Merck KGaA failed to win U.S. regulators’ backing for its multiple sclerosis pill cladribine, shutting the German drugmaker for now out of the market for new treatments for the crippling disease.

The Food and Drug Administration asked for more analysis or additional studies to get a better understanding of the medicine’s risks, Darmstadt-based Merck said in a statement today. Merck plans to seek an end-of-review meeting with the FDA to determine whether data already collected will be sufficient to address the concerns, according to the statement.

Merck had expected to compete with Switzerland’s Novartis AG, whose drug Gilenya became the first pill in the U.S. to combat multiple sclerosis when it won approval in September.
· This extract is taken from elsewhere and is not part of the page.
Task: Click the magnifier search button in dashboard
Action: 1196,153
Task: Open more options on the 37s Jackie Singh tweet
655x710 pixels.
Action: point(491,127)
Now the German drugmaker is losing its foothold in the market as setbacks accumulate for cladribine and its older injected treatment Rebif faces competition from new therapies, said Cornelia Thomas, a London-based analyst for WestLB AG.

“In the U.S., they’re likely to lose significant market share because of Gilenya,” Thomas said in a telephone interview before the decision. Thomas rates Merck’s shares “reduce.”
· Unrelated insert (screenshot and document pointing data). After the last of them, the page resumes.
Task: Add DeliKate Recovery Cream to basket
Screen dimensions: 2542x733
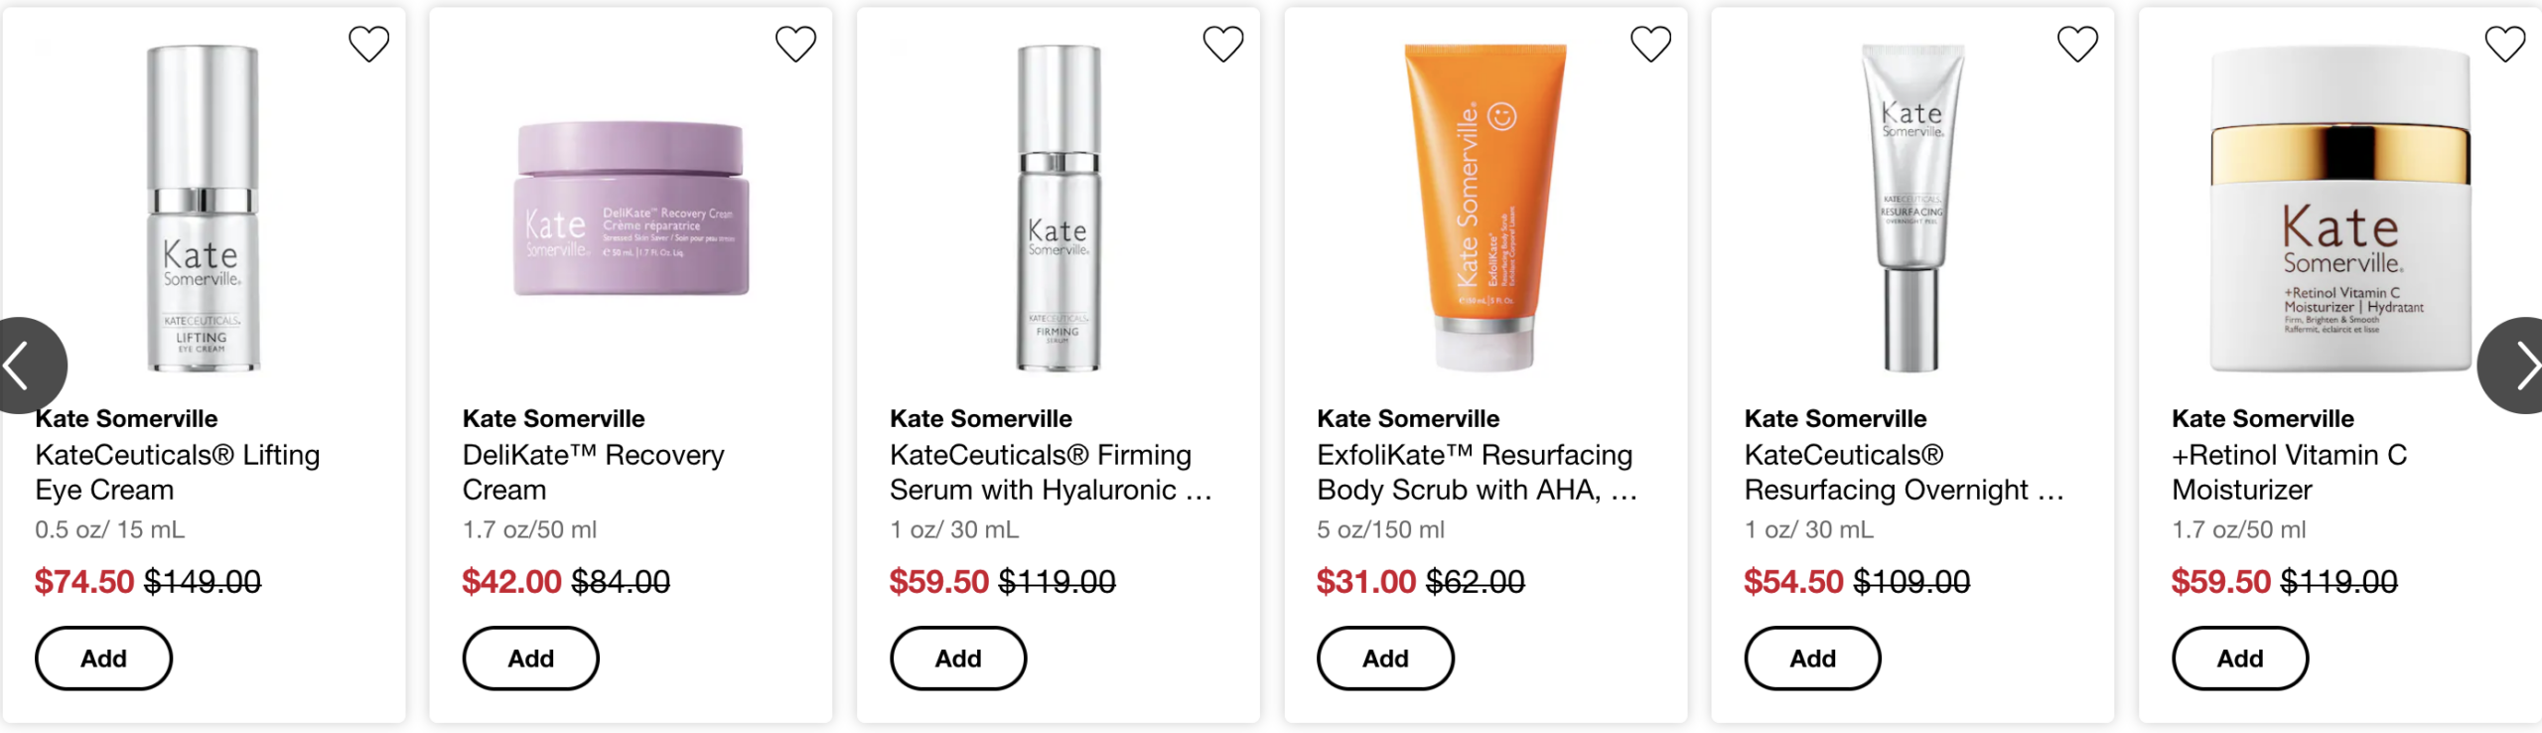Action: coord(530,659)
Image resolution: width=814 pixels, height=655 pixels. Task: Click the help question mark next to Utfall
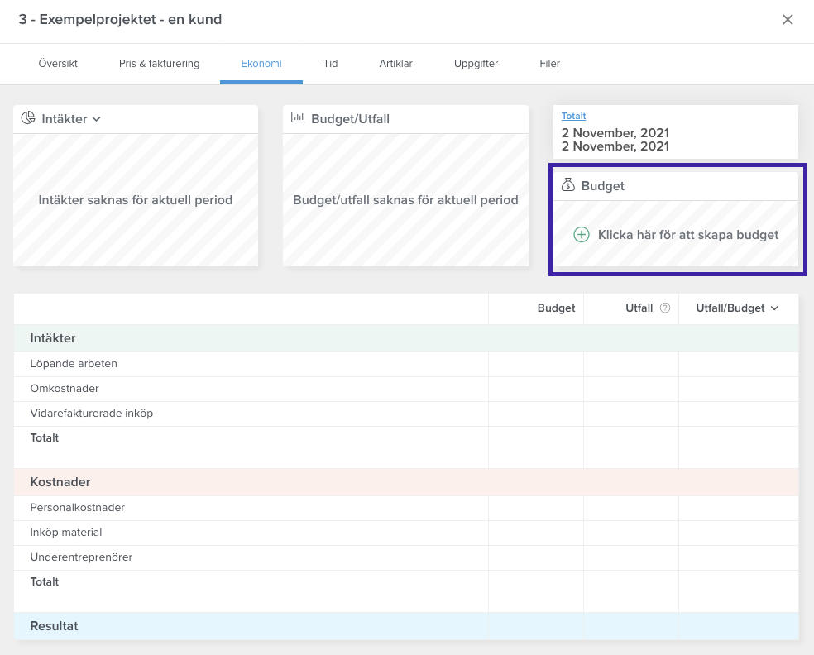(665, 308)
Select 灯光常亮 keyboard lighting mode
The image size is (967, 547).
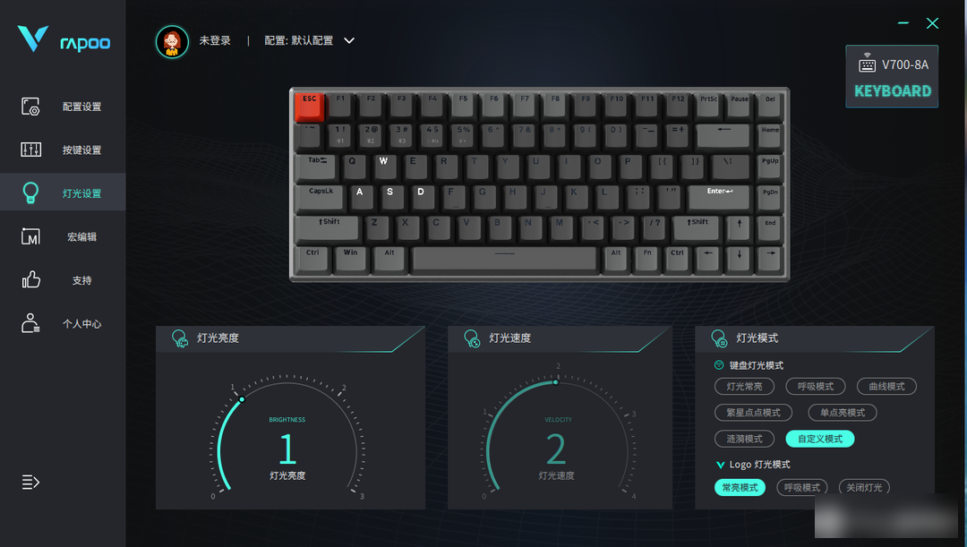click(744, 386)
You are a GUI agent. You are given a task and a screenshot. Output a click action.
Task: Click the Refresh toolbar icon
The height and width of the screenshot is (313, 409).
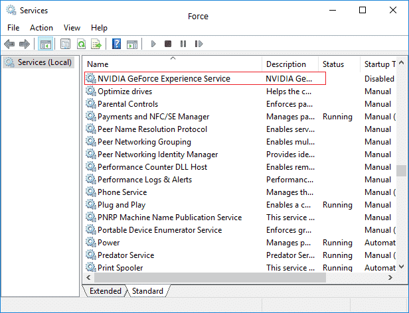81,44
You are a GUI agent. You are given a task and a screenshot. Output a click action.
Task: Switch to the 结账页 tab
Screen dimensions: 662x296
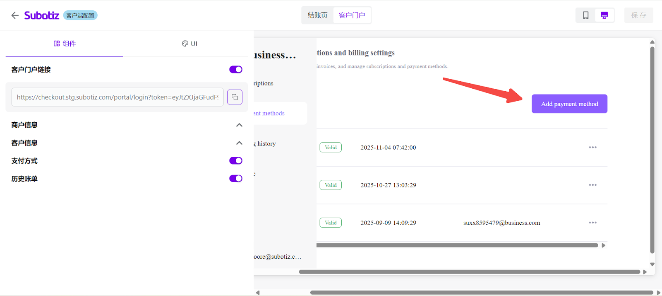[x=317, y=15]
The shares rose 1 cent to 65.01 euros in Frankfurt trading.

Without U.S. approval for cladribine, Merck’s sales this year are likely to climb 10 percent to 15 percent, Chief Executive Officer Karl-Ludwig Kley said on Feb. 21. That compares with an estimate of 13 percent to 18 percent if the drug had won clearance.

Withdrawn in Europe

Merck withdrew its European application to sell cladribine last month after regulators in September said the drug’s benefits don’t outweigh its risks. Cladribine, originally a cancer drug, is sold in Russia and Australia under the brand name Movectro.
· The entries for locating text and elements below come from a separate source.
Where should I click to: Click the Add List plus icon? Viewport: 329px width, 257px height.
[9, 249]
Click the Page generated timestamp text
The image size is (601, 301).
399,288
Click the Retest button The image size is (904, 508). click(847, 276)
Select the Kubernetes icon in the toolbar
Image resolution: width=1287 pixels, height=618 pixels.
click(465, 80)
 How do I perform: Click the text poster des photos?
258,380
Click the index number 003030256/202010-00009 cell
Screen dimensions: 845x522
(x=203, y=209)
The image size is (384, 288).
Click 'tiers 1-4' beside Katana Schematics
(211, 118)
Multiple sclerosis causes the body to attack nerve cells through the immune system. Both Gilenya and cladribine blunt the attack by targeting white blood cells that harm the protective coating of nerve cells. Gilenya keeps a type of white blood cell called lymphocytes from being released into the immune system. Cladribine kills the cells outright and has a more lingering effect on the immune system.

MS affects about 2.5 million people. Many patients have found it’s difficult to stick with injected therapies because they’re difficult to use or have side effects, according to the National Multiple Sclerosis Society.

Merck KGaA isn’t affiliated with Merck & Co. of Whitehouse Station, New Jersey.